On Mon, 2025-02-03 at 14:29 -0600, Eddie James wrote:
> 
> On 2/2/25 21:31, Andrew Jeffery wrote:
> > On Fri, 2025-01-31 at 16:29 -0600, Eddie James wrote:
> > > For multimaster case, it's conceivable that an interrupt comes
> > > in after the transfer times out and attempts to use bus messages
> > > that have already been freed by the i2c core.
> > This description seems a little vague. Did you hit this case in
> > practice?
> 
> 
> Yes. I no longer have the back trace but it's a null pointer access in 
> the interrupt handler. We had a certain system that would hit this under 
> certain conditions and this patch fixed it.
> 
> 
> I can update the commit message with some more detail.

Thanks.

> 
> 
> > 
> > > Signed-off-by: Eddie James <eajames@linux.ibm.com>
> > > ---
> > >   drivers/i2c/busses/i2c-aspeed.c | 1 +
> > >   1 file changed, 1 insertion(+)
> > > 
> > > diff --git a/drivers/i2c/busses/i2c-aspeed.c
> > > b/drivers/i2c/busses/i2c-aspeed.c
> > > index 1550d3d552aed..e344dcc2233fe 100644
> > > --- a/drivers/i2c/busses/i2c-aspeed.c
> > > +++ b/drivers/i2c/busses/i2c-aspeed.c
> > > @@ -731,6 +731,7 @@ static int aspeed_i2c_master_xfer(struct
> > > i2c_adapter *adap,
> > >                   * master command.
> > >                   */
> > >                  spin_lock_irqsave(&bus->lock, flags);
> > > +               bus->msgs = NULL;
> > It feels like there's buggy code elsewhere in the driver that this is
> > protecting (broken state machine)? I've had a look at the
> > aspeed_i2c_master_irq() implementation and can't see what though, as we
> > take an early-exit (before indexing into bus->msgs) if bus-
> > > master_state is INACTIVE or PENDING.
> > Can you be a bit more specific about where the issue lies?
> 
> 
> I'm sure the state machine isn't perfect, yea.
> 

Right, so I think that's what should be fixed; the explicit states
define possible invariants in the implementation. We shouldn't need to
test `msgs` to know its value (whether its value is correct should be
defined by the current state).

> The bad access can happen 
> like this: if a transfer times out while waiting for an interrupt, the 
> aspeed_i2c_master_xfer function will either reset the engine or recover 
> the bus, and exit ETIMEDOUT. Resetting the engine will turn off 
> interrupts, so we're safe. But recovering the bus doesn't turn off 
> interrupts, so after the function exits ETIMEDOUT, I assume what happens 
> is we get the interrupt for the previous transfer and try and access the 
> messages pointer, which the i2c core has already freed.

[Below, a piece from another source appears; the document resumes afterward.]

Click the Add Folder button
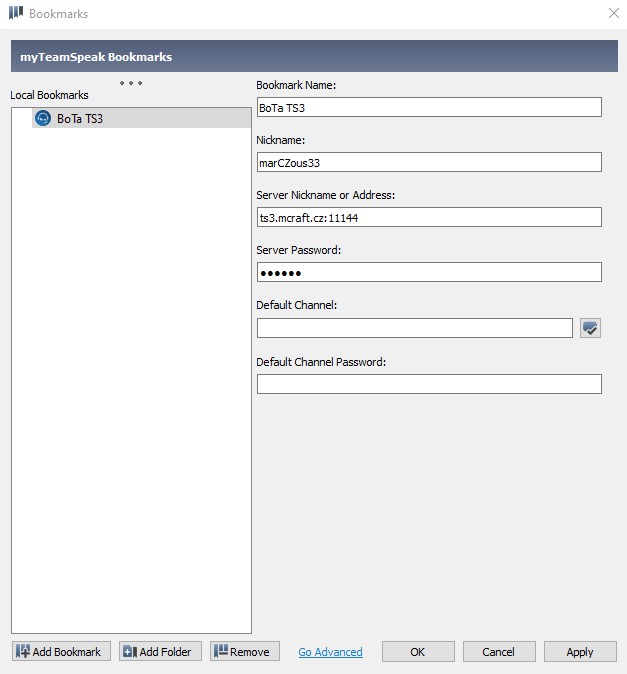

So what immediately concerns me is there's no RECOVER state in `enum
aspeed_i2c_master_state` or the rest of the implementation. We do have
the PENDING state, which we don't have in hardware, so there's no
reason for RECOVER to be missing, especially since we have the RECOVER
state in hardware (I2CD14[22:19] = 0b0011).

What do you think of adding that, and testing for it in the interrupt
handler?

Andrew

^ permalink raw reply	[flat|nested] 4+ messages in thread

end of thread, other threads:[~2025-02-04  4:13 UTC | newest]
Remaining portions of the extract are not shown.